La présence des pauvres dans les lieux publics et chauffés que sont les bibliothèques n’est pas un phénomène nouveau : dans les années 1950, Richard Hoggart (1) décrivait comment les vieillards pauvres et isolés allaient chercher de la chaleur dans les bibliothèques anglaises et y faisaient discrètement sécher leurs chaussettes. La crise a amplifié le phénomène, et nombre de bibliothèques publiques sont aujourd’hui confrontées à ces publics « vulnérables ».
Une équipe de sociologues dirigée par Serge Paugam et Camila Giorgetti a séjourné pendant plusieurs mois en 2011 et 2012 à la Bibliothèque publique d’information (BPI) pour y observer la manière dont ces personnes vulnérables utilisaient l’établissement et réaliser des entretiens avec eux. Le livre qui en est sorti, Des pauvres à la bibliothèque, paraît cette semaine aux Presses universitaires de France (2). La BPI est certes une bibliothèque atypique par sa taille, ses collections, et le fait qu’elle fasse partie du prestigieux Centre Pompidou. Mais en réalité, le principe fondateur qu’elle adopte depuis ses débuts - égalité et gratuité d’accès pour tous - est celui de toutes les bibliothèques publiques, qui se présentent de plus en plus comme des lieux de sociabilité, des « troisièmes lieux » selon l’expression à la mode, avec des services qui n’existaient pas auparavant : recherche d’emploi, aide à la rédaction de curriculum vitae, espaces d’autoformation, salles de télévision, etc.
L’espace autoformation.
Serge Paugam et Camila Giorgetti estiment qu’il y a « trois phases de processus de disqualification sociale : la fragilité, la dépendance et la rupture ». Ils constatent que les « fragiles » - personnes déclassées à la suite d’un échec professionnel ou qui ne parviennent pas à trouver d’emploi - viennent avant tout pour trouver des ressources intellectuelles susceptibles de conforter leurs projets professionnels. Le lieu lui-même les valorise et ils peuvent y apprendre une langue, notamment le français pour les étrangers, rechercher un emploi sur Internet, se former à des techniques nouvelles, etc. « Cette attitude correspond à un souhait de distinction à l’égard des marginaux présents dans la bibliothèque, écrivent les auteurs. Il leur faut avant tout dissimuler tout signe pouvant les identifier à ces groupes. » Ils estiment que la BPI peut «jouer un rôle déterminant pour ceux qui arrivent en France avec un projet d’ascension sociale». Ainsi une femme de 55 ans, cambodgienne, vivant du RSA, fréquente la bibliothèque depuis dix-huit ans sans interruption.

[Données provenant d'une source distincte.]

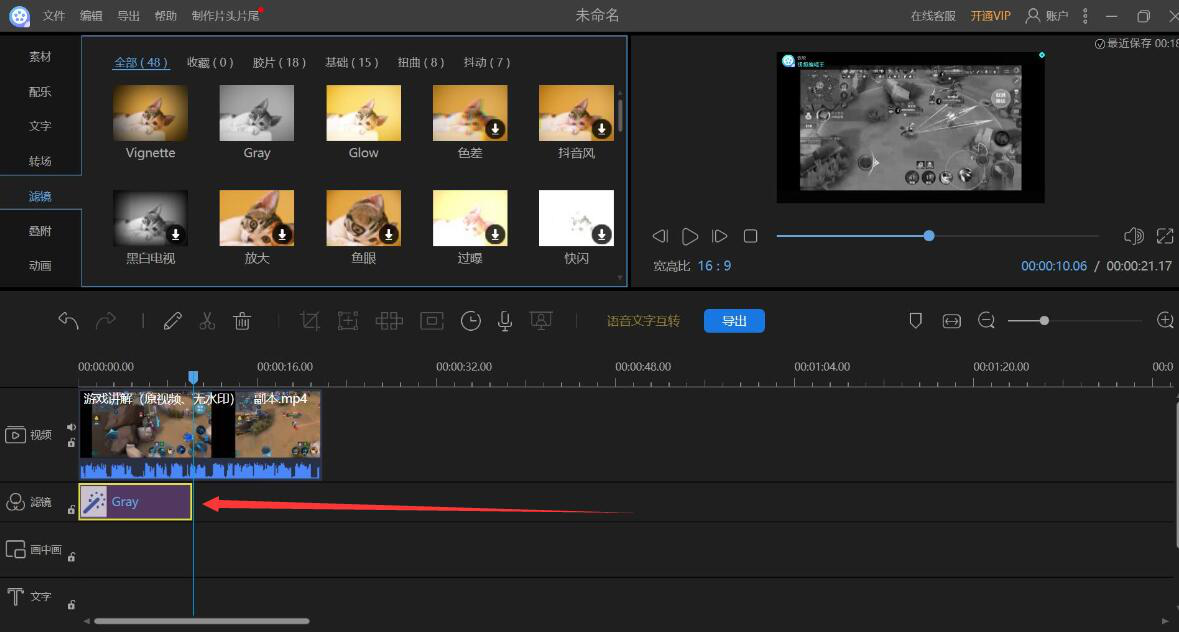1179x632 pixels.
Task: Click the trash delete icon
Action: point(242,320)
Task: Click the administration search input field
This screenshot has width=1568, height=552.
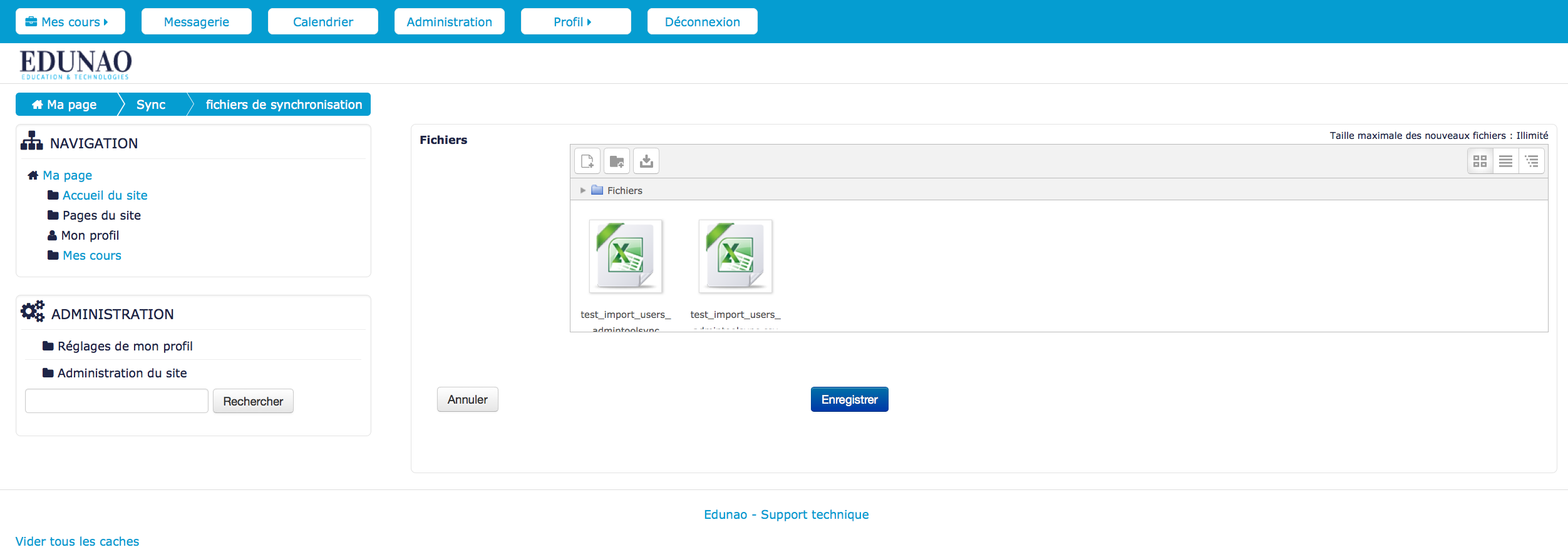Action: click(x=116, y=401)
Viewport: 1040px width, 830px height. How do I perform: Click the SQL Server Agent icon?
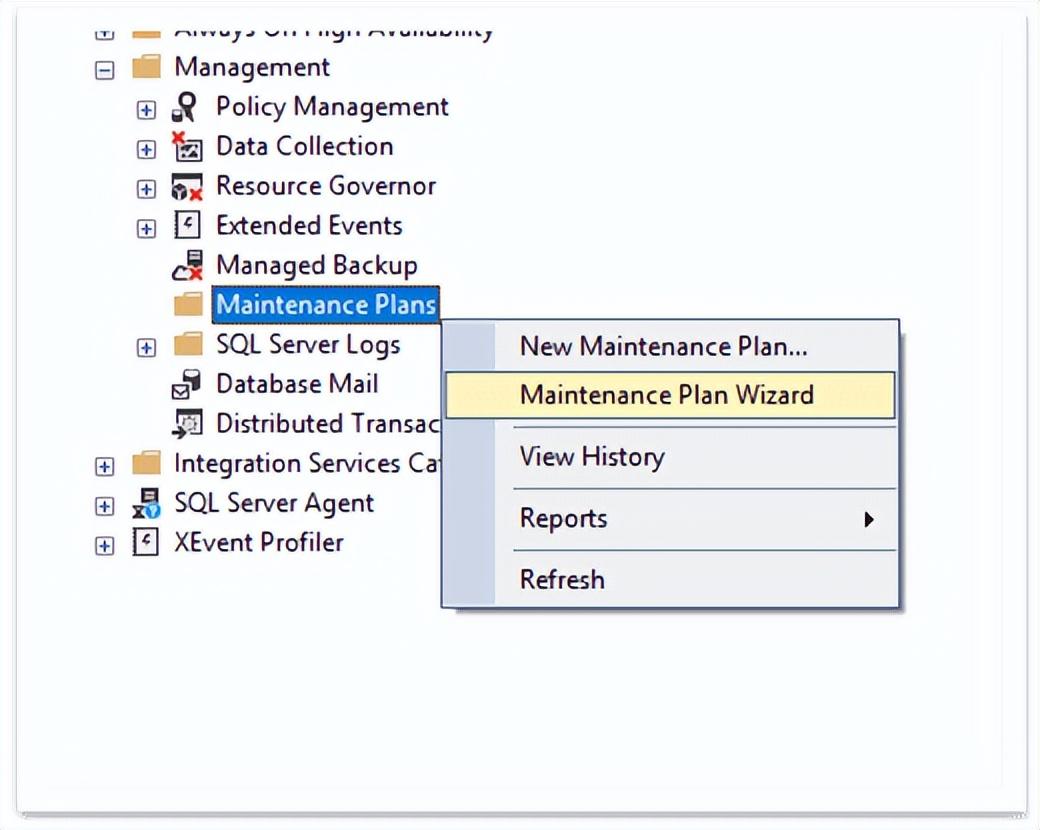[x=146, y=503]
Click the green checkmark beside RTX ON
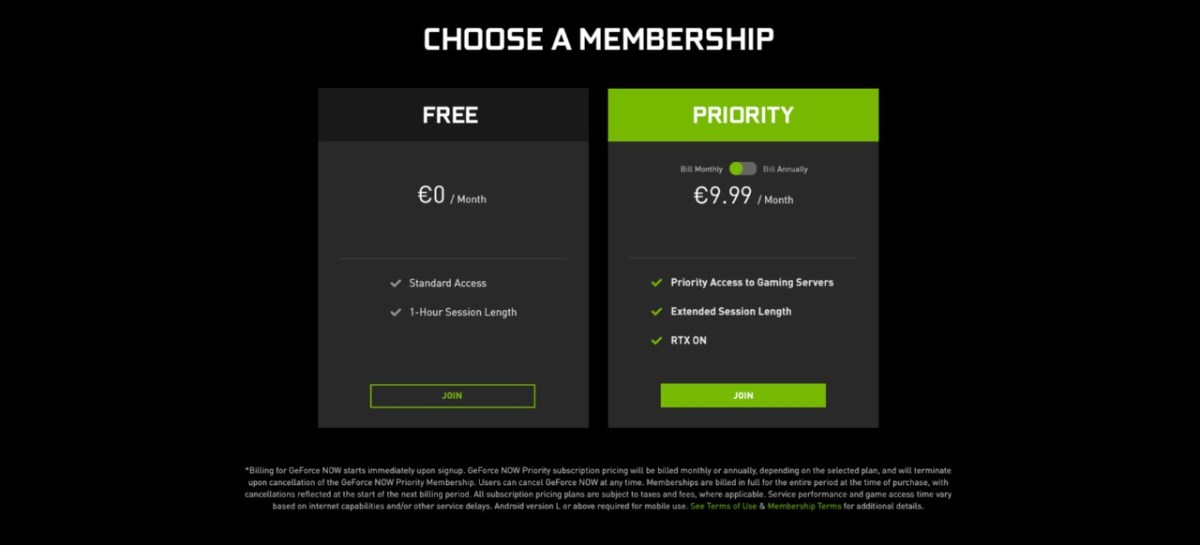This screenshot has width=1200, height=545. tap(657, 341)

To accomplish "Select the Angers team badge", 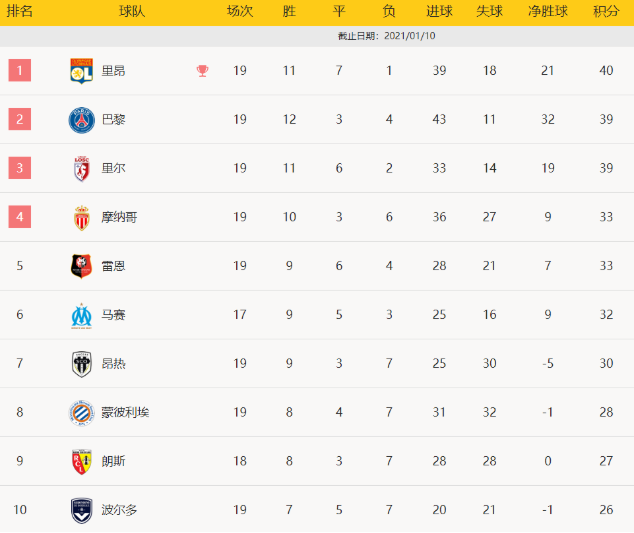I will (81, 363).
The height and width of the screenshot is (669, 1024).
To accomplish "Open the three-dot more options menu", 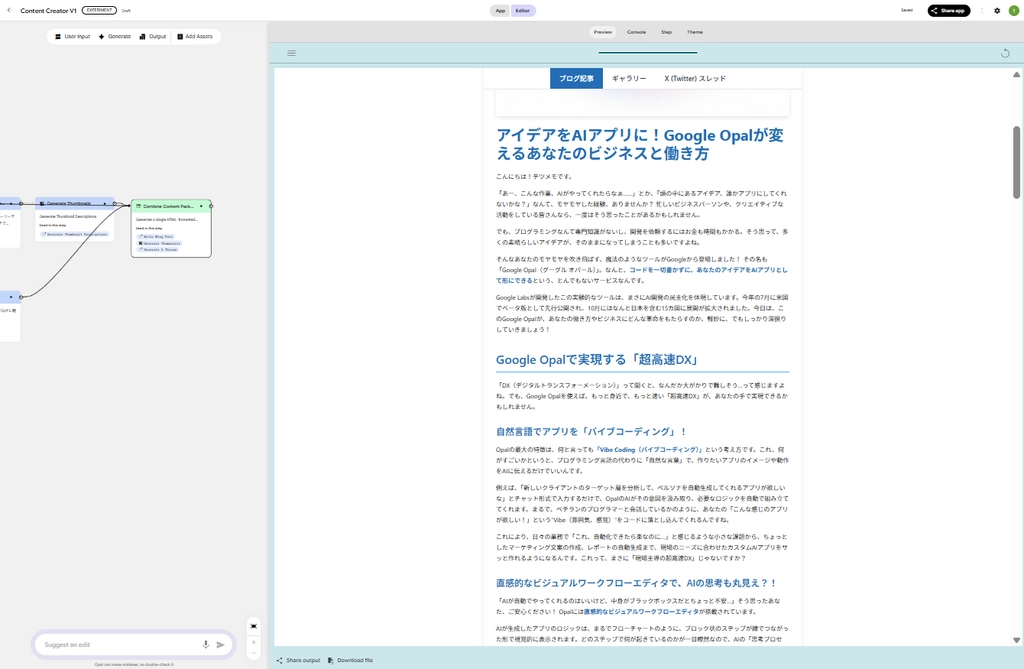I will tap(982, 11).
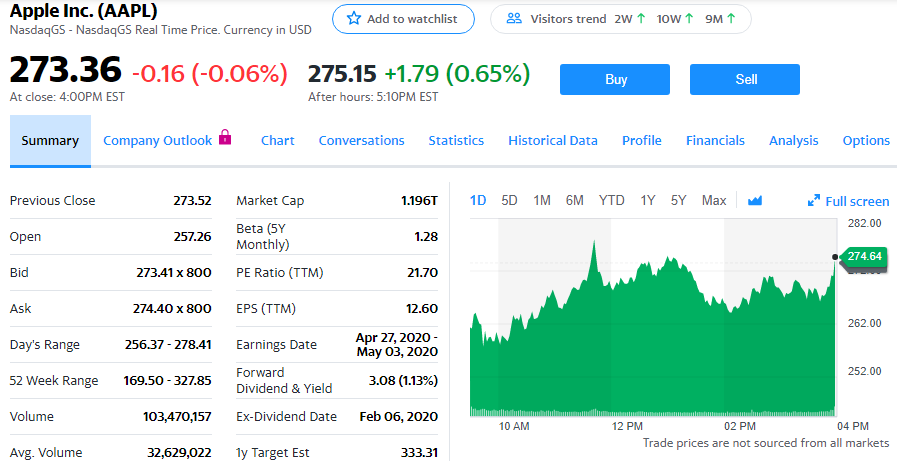Set chart range to Max
Screen dimensions: 897x461
click(x=714, y=201)
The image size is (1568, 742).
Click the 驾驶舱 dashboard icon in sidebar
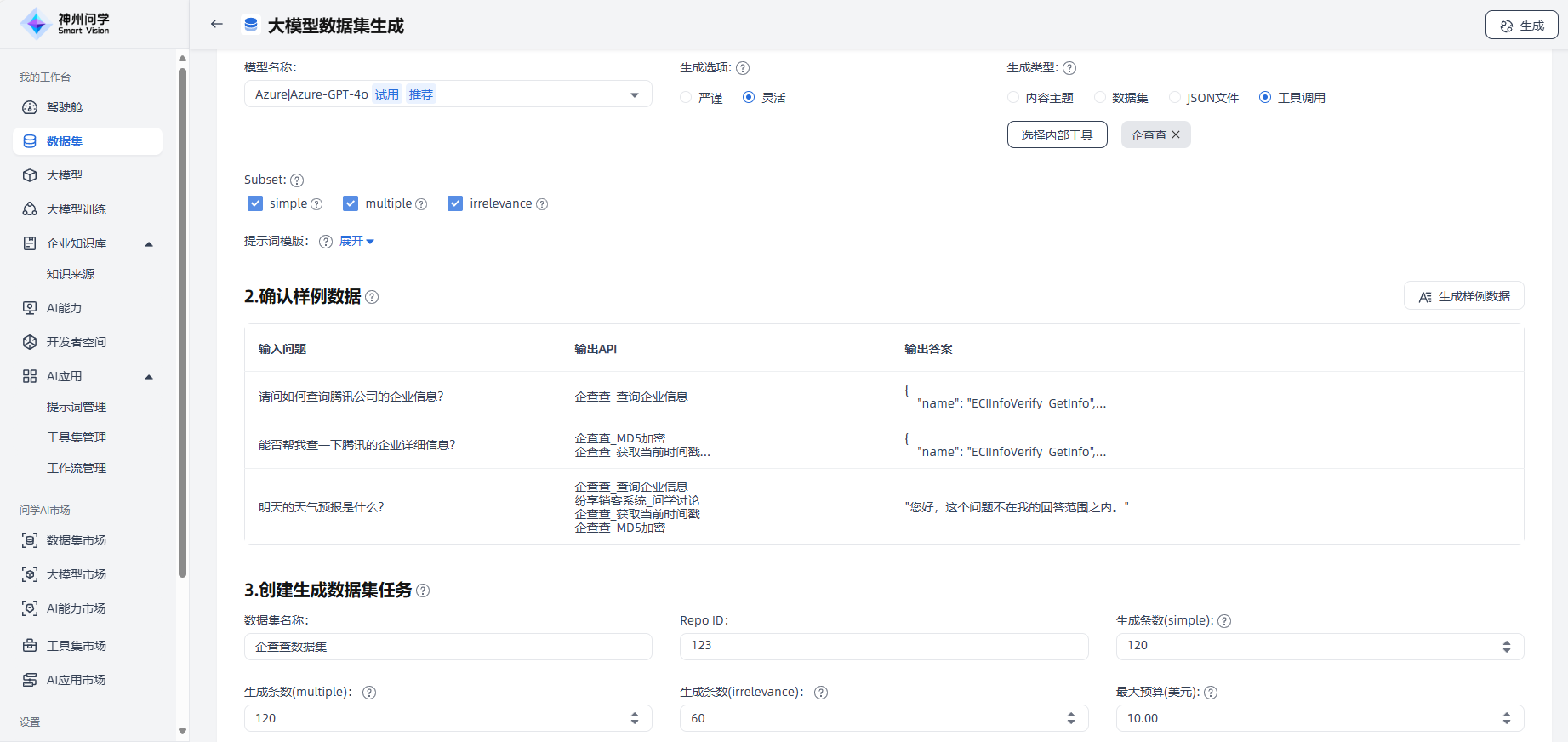[30, 107]
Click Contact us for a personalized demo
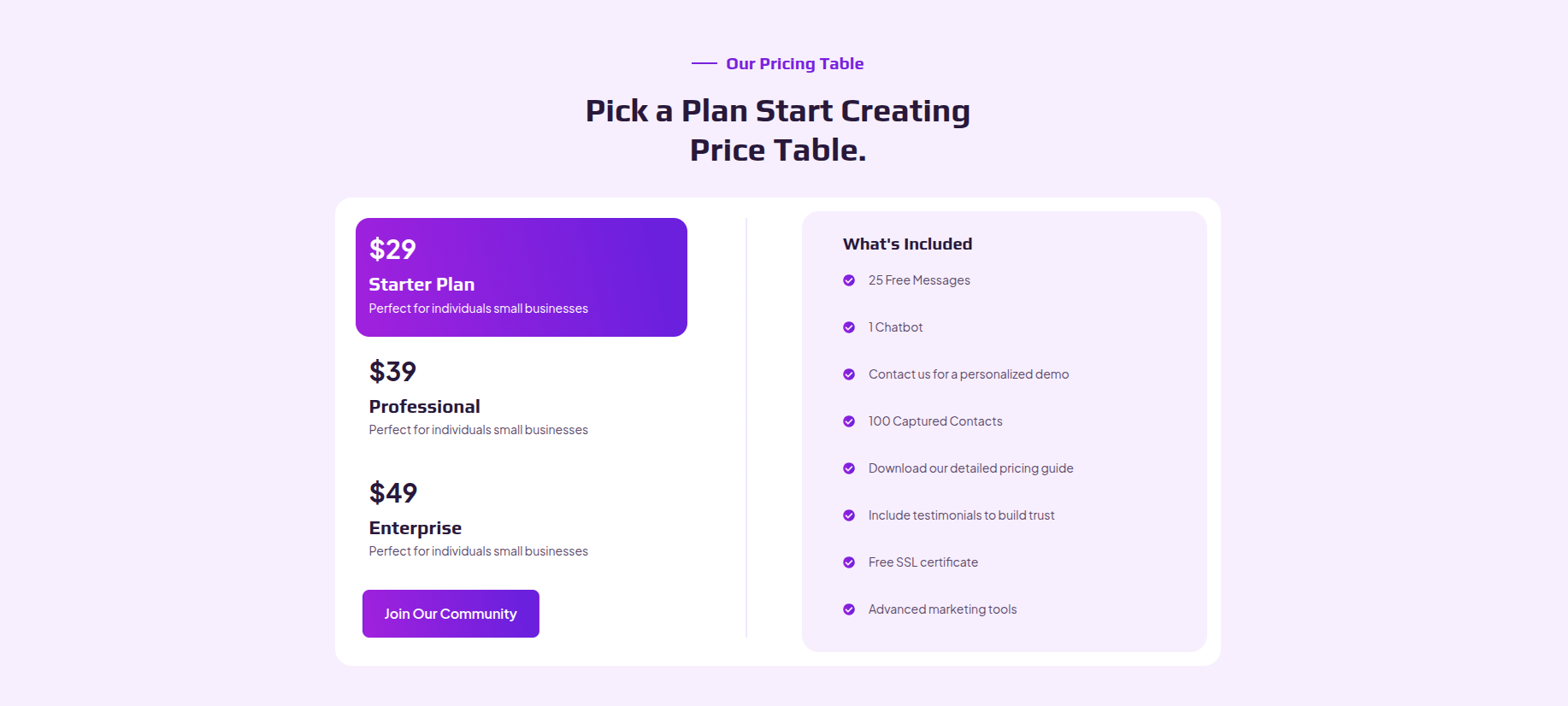1568x706 pixels. point(969,374)
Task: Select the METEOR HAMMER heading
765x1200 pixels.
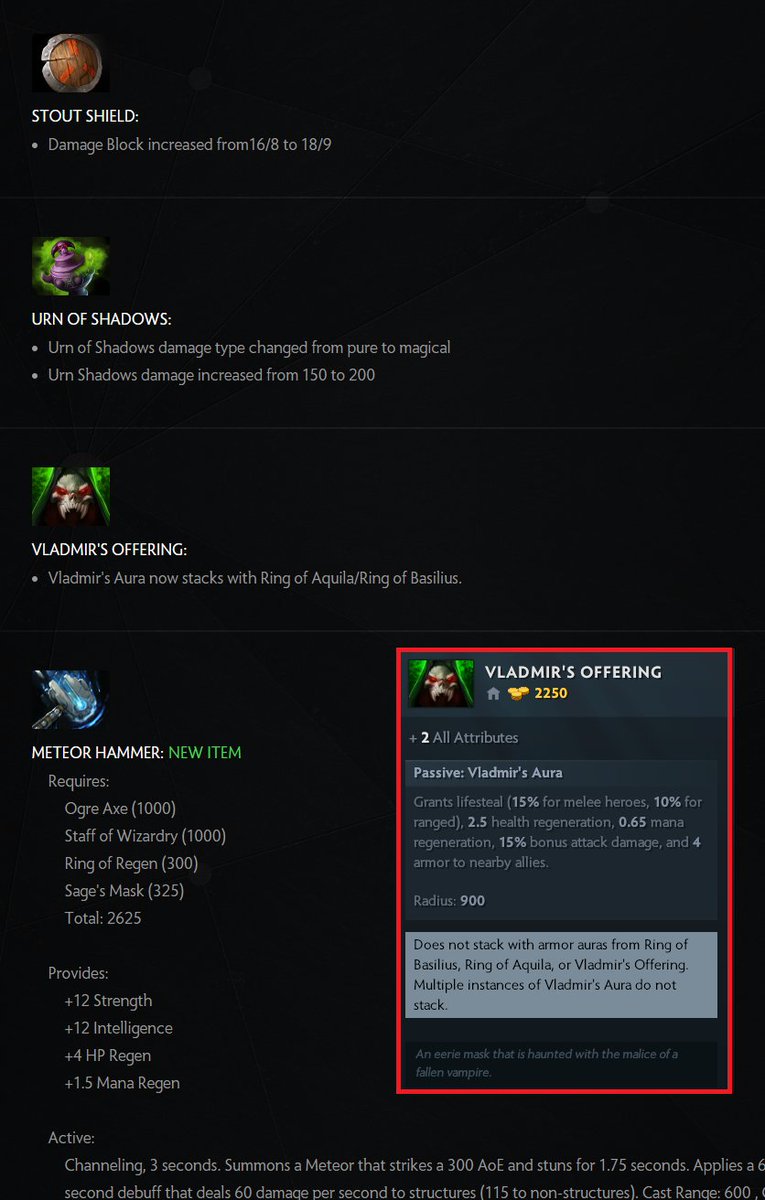Action: 97,752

Elle a été couturière pendant cinq ans à son arrivée en France. Actuellement au chômage, elle confie : « Si je n’avais pas connu la BPI, j’aurais été couturière ou caissière toute ma vie, c’est grâce à l’espace autoformation que je suis devenue secrétaire. Aujourd’hui, je viens apprendre les logiciels Word et Excel et mon but est de perfectionner mon anglais pour devenir secrétaire bilingue, voire trilingue. »
Un rôle de Pôle emploi.
Pour les auteurs, la bibliothèque fait office de Pôle emploi «avec l’avantage pour les personnes concernées de ne pas être identifiées par le statut de chômeur, ce qui leur permet d’échapper, au moins temporairement, au poids du stigmate ».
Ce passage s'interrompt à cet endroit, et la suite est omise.